**ENTRIES SHOWN**
BEGIN
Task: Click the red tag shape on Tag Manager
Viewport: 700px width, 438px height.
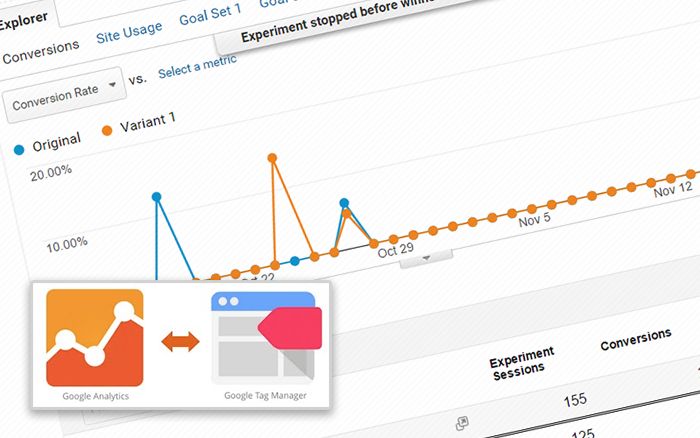Action: pos(290,329)
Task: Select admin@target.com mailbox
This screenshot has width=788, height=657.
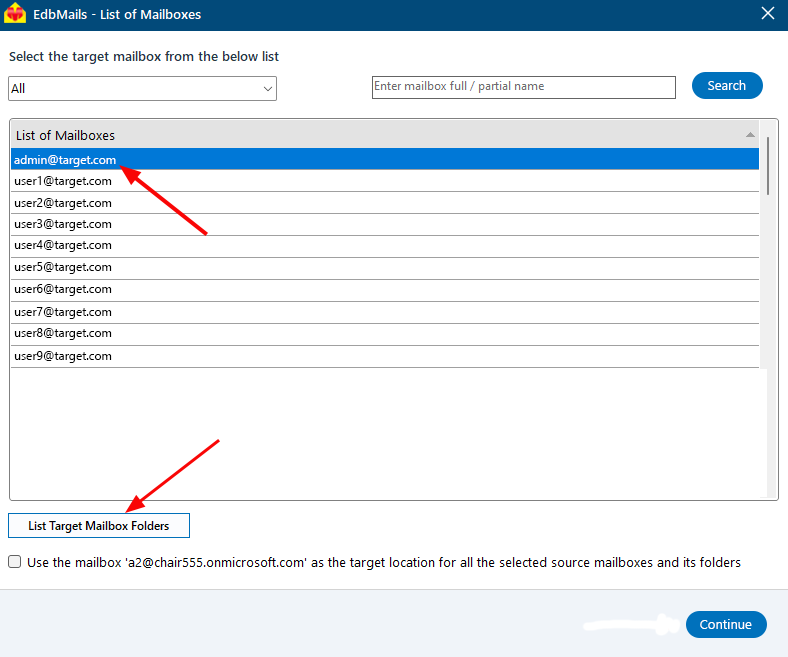Action: [65, 159]
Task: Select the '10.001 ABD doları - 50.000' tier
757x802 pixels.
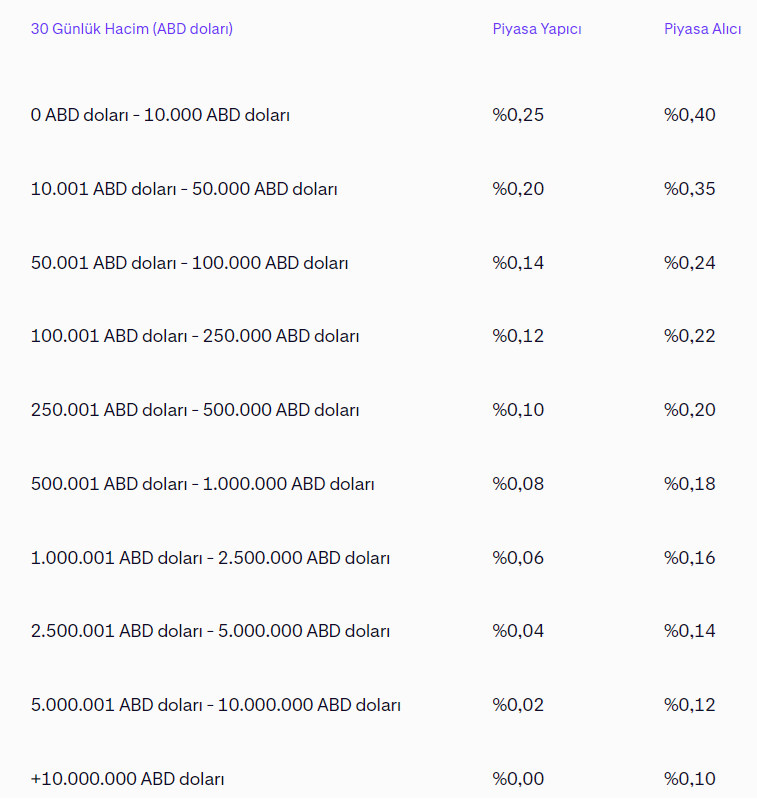Action: (184, 189)
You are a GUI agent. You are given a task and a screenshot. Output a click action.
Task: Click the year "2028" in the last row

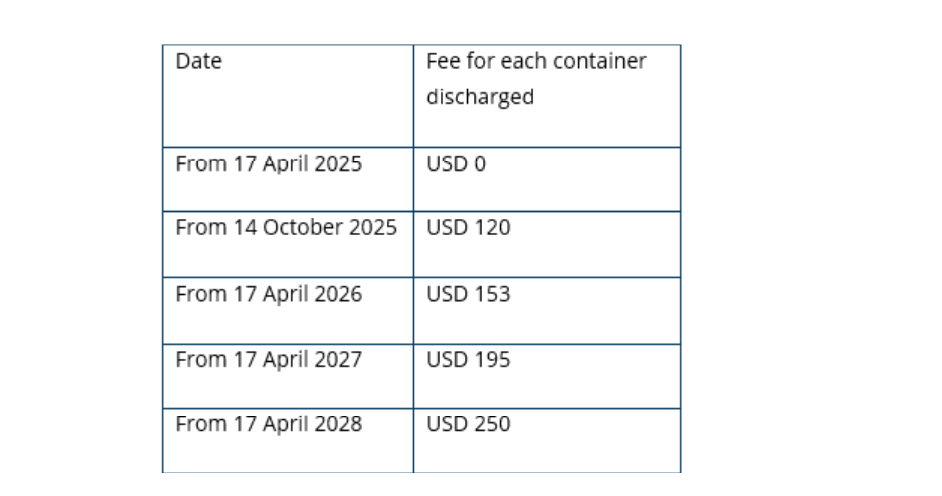(x=338, y=424)
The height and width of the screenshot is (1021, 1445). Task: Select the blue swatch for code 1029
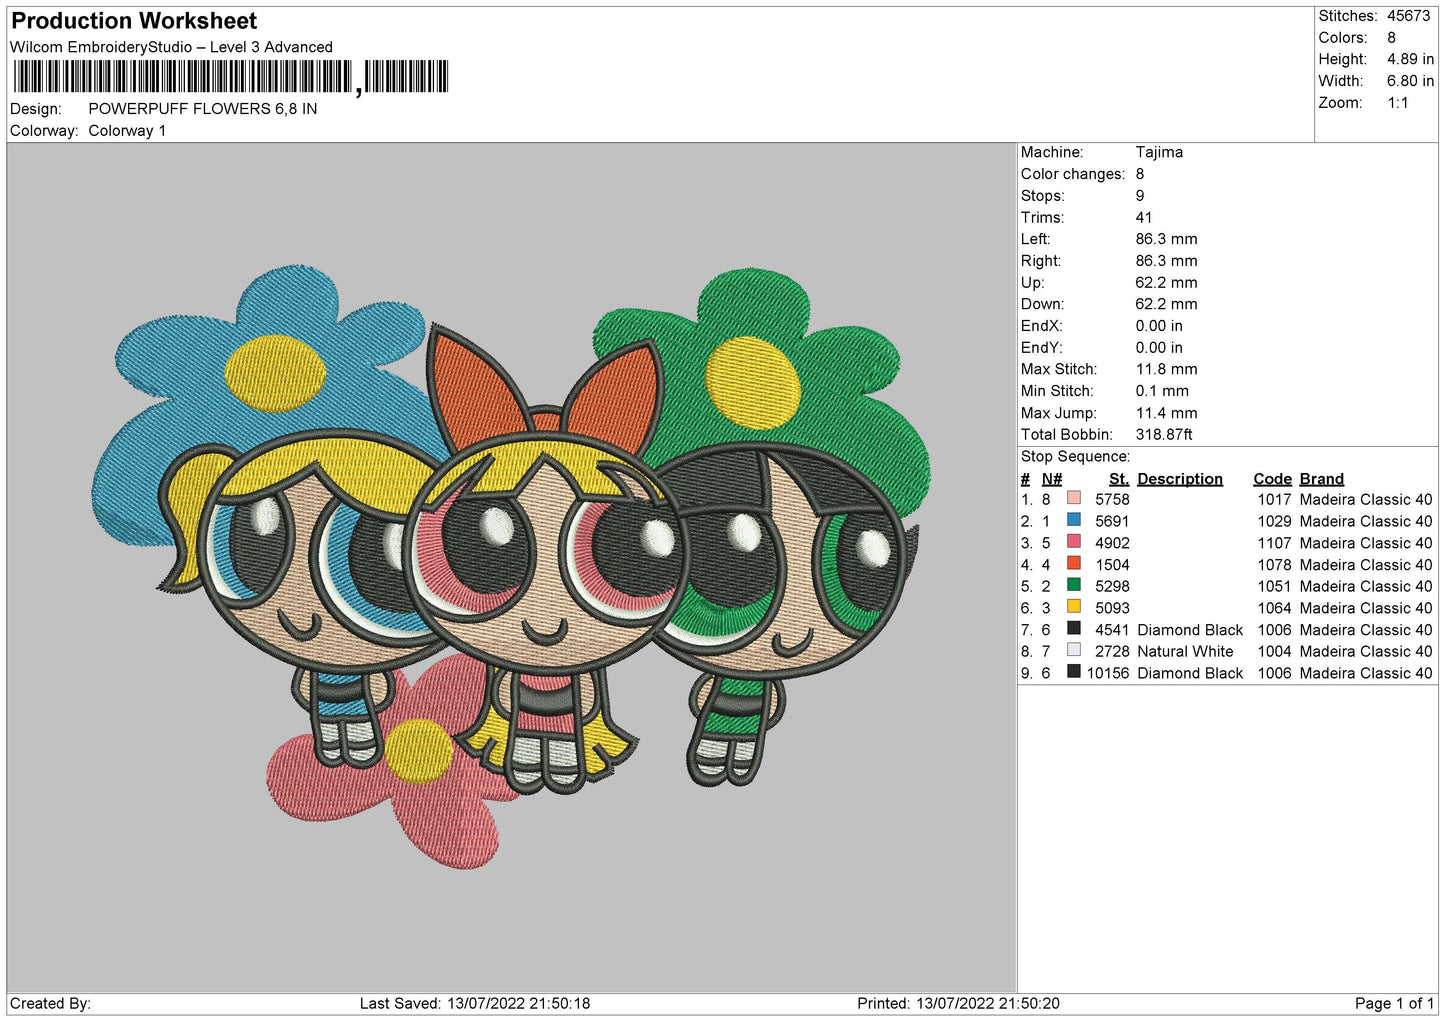pyautogui.click(x=1073, y=520)
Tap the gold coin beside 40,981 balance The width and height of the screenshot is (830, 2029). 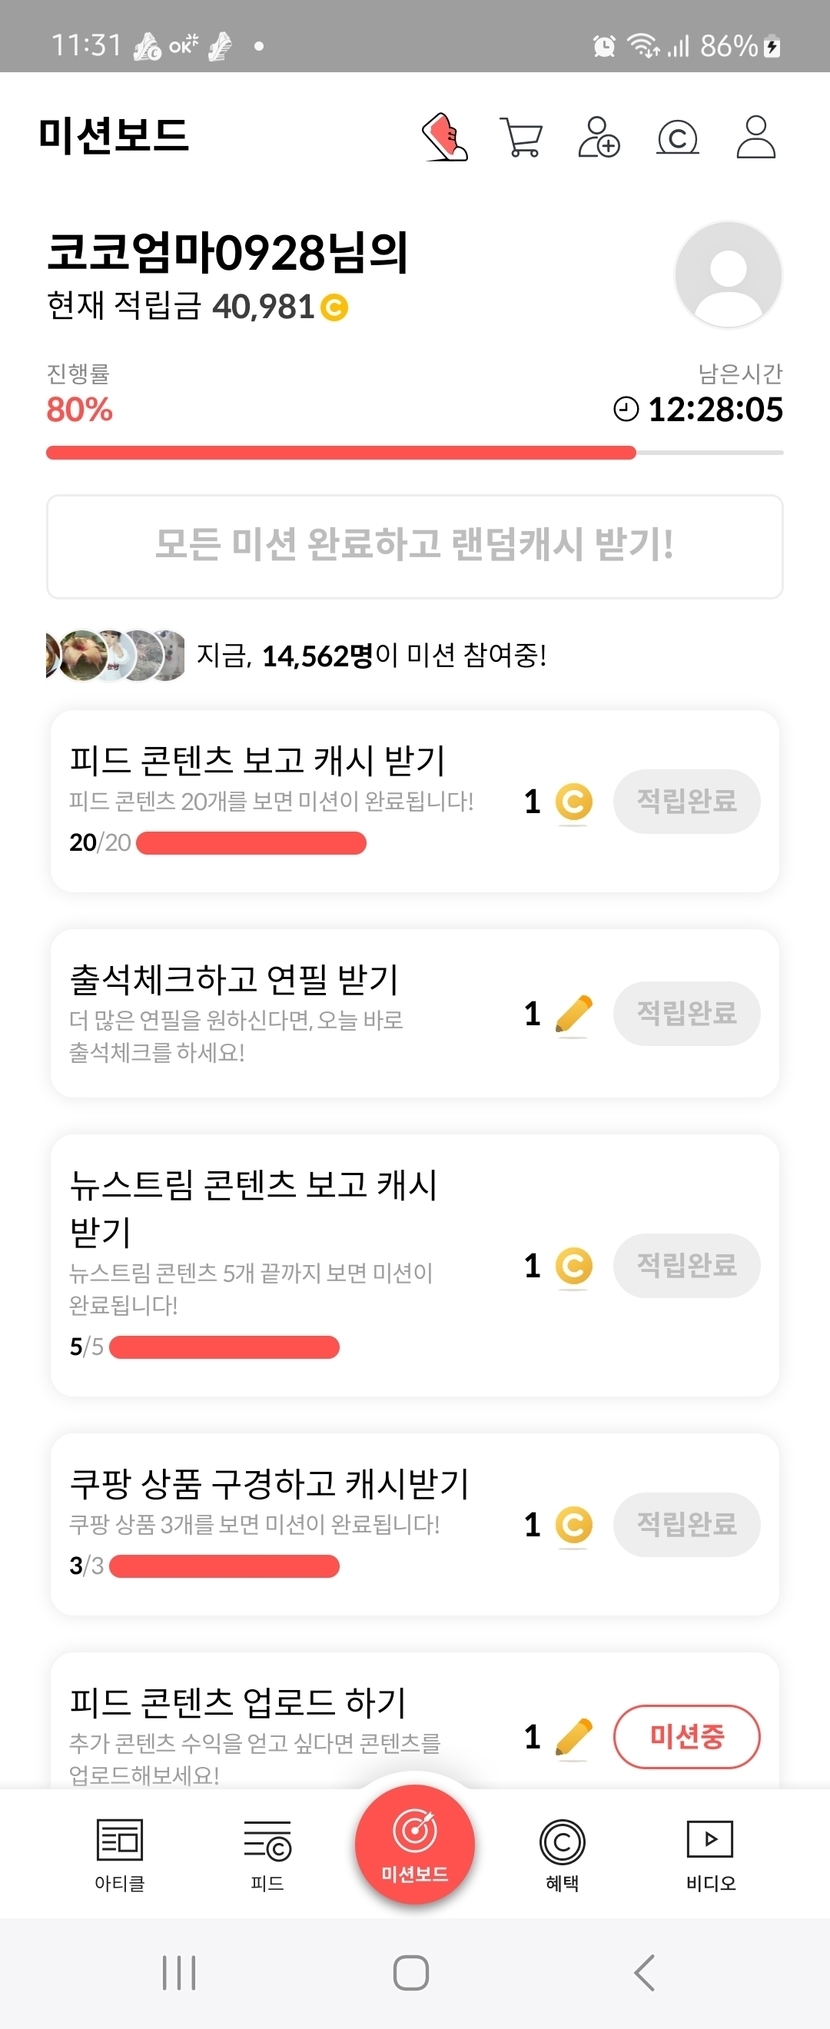point(334,307)
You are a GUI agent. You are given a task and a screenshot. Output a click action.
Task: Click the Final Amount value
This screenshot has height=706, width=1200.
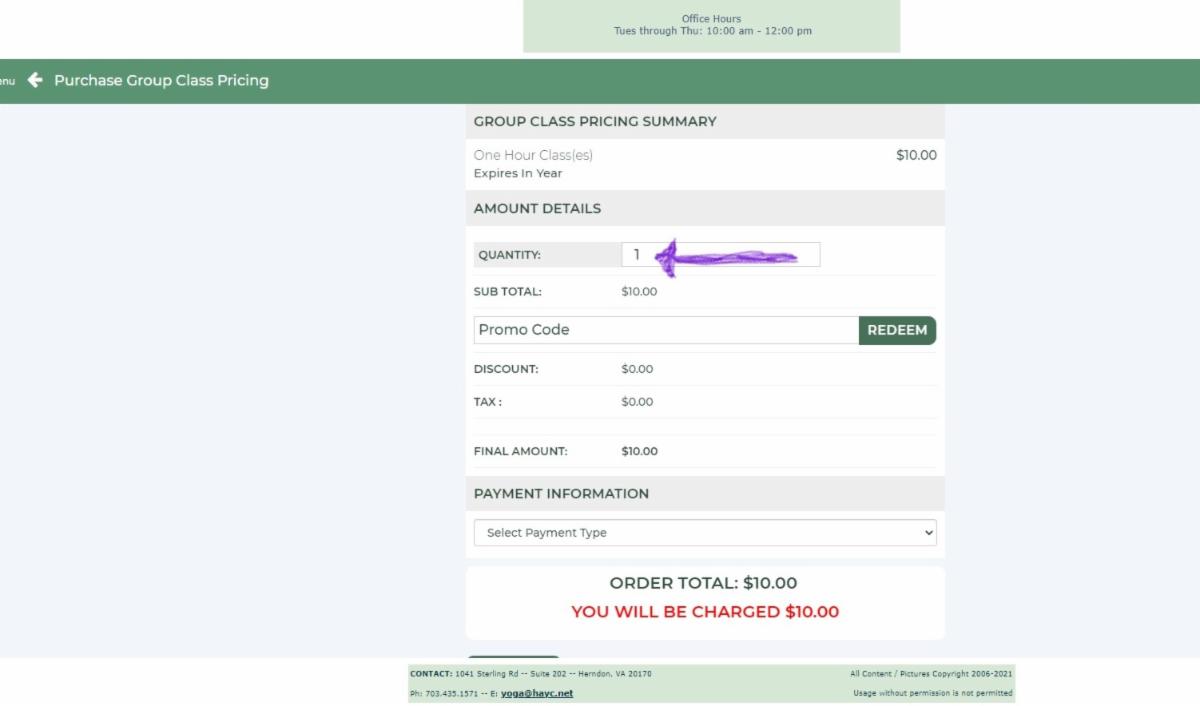click(639, 451)
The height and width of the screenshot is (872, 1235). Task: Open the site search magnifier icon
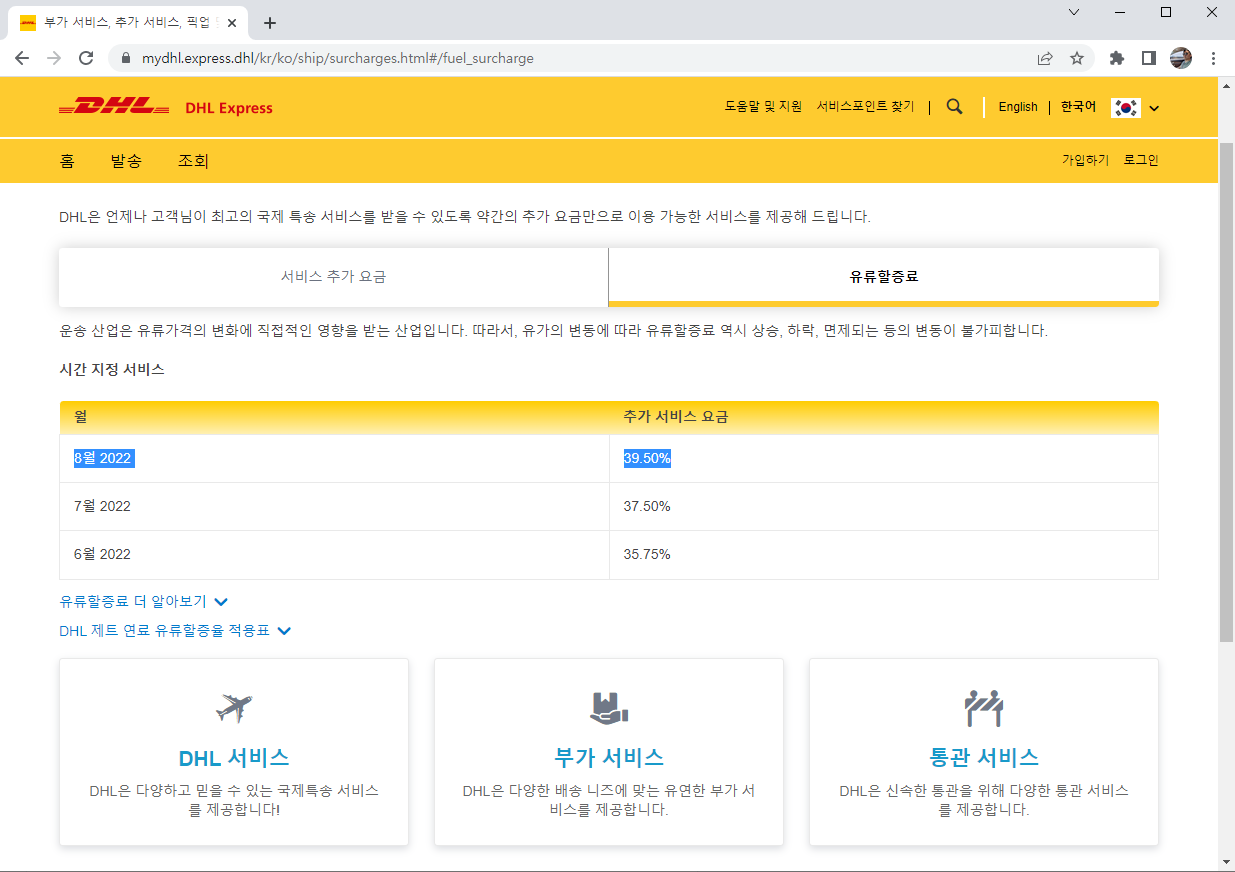pyautogui.click(x=954, y=107)
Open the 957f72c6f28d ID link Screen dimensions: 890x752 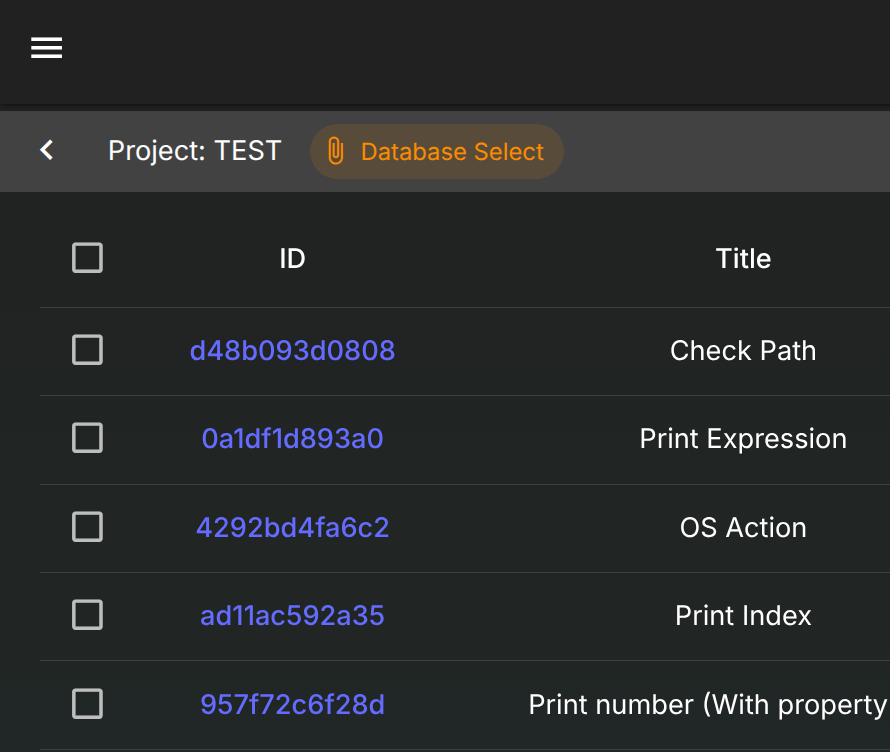[292, 704]
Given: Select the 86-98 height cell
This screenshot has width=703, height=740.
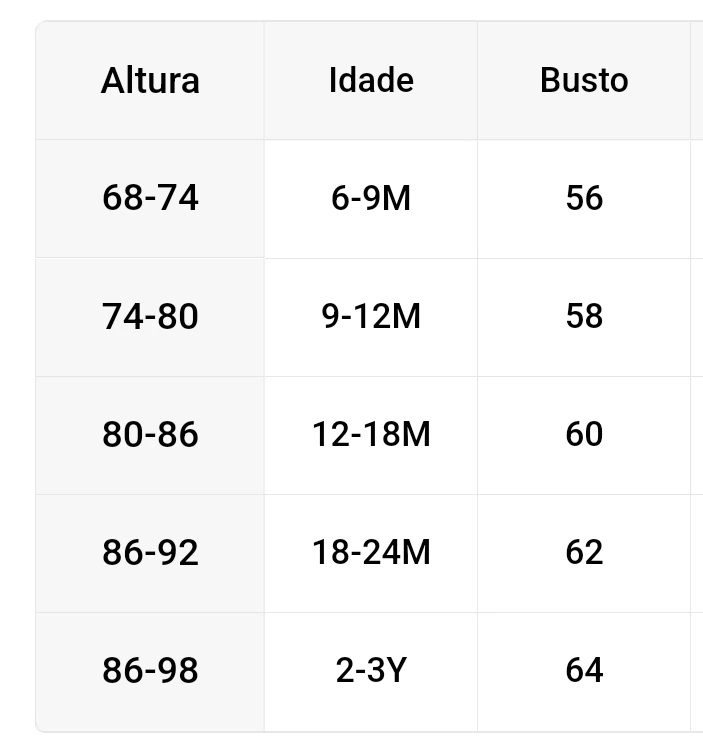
END
**PROBLEM**
Exactly the lines from the one with "Given: Select the 86-98 height cell" through the end of the records are to be repeated, both ends included, and pictures are to be omitted.

**RESPONSE TO THE TASK**
Given: Select the 86-98 height cell
This screenshot has width=703, height=740.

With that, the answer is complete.